I will try do generate a strace -f of smbd for the session (direct access of an excel file) tomorrow.
Created attachment 608548 [details] output of strace smbd
Created attachment 608549 [details] Debug Level 10 Samba Log
Created attachment 608550 [details] Trace output of the lock translator from the gluster volume clvolume1
The output provided seems to be taken with 'strace -p <pid>' without the -f flag (either that, or the wrong smbd was traced). There are no traces of any of the file access.

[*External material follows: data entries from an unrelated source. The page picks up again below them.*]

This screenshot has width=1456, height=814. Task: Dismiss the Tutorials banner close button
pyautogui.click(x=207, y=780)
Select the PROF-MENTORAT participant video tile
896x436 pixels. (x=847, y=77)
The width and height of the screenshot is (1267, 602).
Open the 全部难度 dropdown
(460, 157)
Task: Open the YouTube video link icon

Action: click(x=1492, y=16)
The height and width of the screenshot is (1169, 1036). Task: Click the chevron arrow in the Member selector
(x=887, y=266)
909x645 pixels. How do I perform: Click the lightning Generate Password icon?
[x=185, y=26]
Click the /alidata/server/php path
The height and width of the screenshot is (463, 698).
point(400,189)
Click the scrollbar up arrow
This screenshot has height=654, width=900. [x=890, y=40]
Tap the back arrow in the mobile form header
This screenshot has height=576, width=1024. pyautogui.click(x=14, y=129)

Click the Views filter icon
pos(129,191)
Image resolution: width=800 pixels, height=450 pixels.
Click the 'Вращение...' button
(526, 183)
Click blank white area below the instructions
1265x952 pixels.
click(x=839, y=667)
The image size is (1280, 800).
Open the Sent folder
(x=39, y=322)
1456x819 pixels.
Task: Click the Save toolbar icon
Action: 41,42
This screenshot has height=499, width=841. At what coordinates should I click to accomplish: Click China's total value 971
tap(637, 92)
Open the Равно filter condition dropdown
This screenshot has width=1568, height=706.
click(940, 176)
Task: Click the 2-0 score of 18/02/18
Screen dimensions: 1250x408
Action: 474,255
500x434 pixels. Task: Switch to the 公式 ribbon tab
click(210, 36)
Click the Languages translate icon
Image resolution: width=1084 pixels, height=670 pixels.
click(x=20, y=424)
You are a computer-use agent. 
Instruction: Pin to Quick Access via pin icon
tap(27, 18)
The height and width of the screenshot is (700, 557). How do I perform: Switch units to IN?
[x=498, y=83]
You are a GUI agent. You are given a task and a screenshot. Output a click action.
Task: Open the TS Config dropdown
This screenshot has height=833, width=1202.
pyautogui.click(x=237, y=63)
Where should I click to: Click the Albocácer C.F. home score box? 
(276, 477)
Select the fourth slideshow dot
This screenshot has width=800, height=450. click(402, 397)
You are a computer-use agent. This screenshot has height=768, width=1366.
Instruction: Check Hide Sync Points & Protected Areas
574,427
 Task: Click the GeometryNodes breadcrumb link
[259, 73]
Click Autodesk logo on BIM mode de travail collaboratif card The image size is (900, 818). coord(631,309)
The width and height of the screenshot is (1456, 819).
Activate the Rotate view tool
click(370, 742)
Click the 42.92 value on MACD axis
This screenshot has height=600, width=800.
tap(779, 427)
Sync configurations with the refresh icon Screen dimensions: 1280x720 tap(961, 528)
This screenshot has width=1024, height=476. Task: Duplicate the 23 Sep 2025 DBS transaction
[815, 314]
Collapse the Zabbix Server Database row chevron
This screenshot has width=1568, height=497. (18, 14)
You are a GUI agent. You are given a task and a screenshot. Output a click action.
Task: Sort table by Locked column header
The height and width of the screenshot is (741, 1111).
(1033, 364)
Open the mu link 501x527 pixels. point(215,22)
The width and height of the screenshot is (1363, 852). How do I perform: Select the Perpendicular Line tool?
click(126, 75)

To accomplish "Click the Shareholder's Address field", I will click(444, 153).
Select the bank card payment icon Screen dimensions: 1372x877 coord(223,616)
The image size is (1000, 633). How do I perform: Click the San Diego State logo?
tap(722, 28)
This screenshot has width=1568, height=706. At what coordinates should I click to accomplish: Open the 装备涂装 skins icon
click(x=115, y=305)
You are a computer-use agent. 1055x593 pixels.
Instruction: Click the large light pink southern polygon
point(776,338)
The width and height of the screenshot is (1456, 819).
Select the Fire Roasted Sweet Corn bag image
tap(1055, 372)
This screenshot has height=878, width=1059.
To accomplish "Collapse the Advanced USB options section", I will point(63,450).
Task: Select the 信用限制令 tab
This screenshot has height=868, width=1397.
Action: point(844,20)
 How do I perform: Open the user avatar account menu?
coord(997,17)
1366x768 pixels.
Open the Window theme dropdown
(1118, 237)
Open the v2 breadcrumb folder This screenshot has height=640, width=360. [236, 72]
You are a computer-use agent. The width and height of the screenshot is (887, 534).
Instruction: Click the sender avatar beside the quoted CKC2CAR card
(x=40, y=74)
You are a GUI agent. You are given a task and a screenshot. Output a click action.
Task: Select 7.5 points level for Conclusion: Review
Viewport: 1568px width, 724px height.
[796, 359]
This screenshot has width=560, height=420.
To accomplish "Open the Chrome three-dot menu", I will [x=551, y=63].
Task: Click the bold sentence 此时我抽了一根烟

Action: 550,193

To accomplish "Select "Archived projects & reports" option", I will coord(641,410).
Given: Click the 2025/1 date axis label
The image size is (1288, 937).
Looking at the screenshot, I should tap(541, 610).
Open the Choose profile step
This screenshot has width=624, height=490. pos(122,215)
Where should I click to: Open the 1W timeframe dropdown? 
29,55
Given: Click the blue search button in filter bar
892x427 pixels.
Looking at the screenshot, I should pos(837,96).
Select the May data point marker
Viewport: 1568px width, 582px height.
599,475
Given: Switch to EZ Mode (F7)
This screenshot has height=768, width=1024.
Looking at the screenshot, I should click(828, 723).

Hello Anand, excuse me, you are right. I have forgotten to use the -f parameter when tracing the smbd. I will provide a new set of log files from today (2012/09/03). with kind regard Andrea Schmechtig
Created attachment 609273 [details] Gluster volume log
Created attachment 609275 [details] Samba Log
Created attachment 609277 [details] Gluster volume log
Created attachment 609279 [details] Samba strace
Hello Anand, could you check the logs in the last 3 month. Please give us an update on this issue, and when it will be solved. We need a solution by the end of the year. Regards, Hermann
Hermann, We suspect this was due to a locking related issue inside glusterfs, should be fixed by http://review.gluster.org/4164 That patch is only in upstream codebase (3.4.0qa6 contains it). If you can confirm if that fixes the issue, we can backport it to 3.3.x branch too.
Hi, This fix hasn't helped with fcntl locking when running CTDB. There is a tool with the package called "ping_pong", which when ran on two nodes sharing the same GlusterFS file it is supposed to alternatley lock a shared file: https://wiki.samba.org/index.php/Ping_pong http://junkcode.samba.org/ftp/unpacked/junkcode/ping_pong.c This fcntl locking does not work with GlusterFS a via fuse or nfs mounted volume. I have tried the latest 3.4.2 version along with the 3.5.0beta2 and it still doesn't work. Thanks, Rich
Could someone confirm that this fix is in the 3.5.0 beta releases? If so, it still doesn't work ;-(
Ah, The problem I have had with the 3.5.0beta releases is that I'm unable to create a distributed setup... adding the 2nd server into the volume doesn't work at the "peer probe" stage.
The version that this bug has been reported against, does not get any updates from the Gluster Community anymore. Please verify if this report is still valid against a current (3.4, 3.5 or 3.6) release and update the version, or close this bug. If there has been no update before 9 December 2014, this bug will get automatocally closed.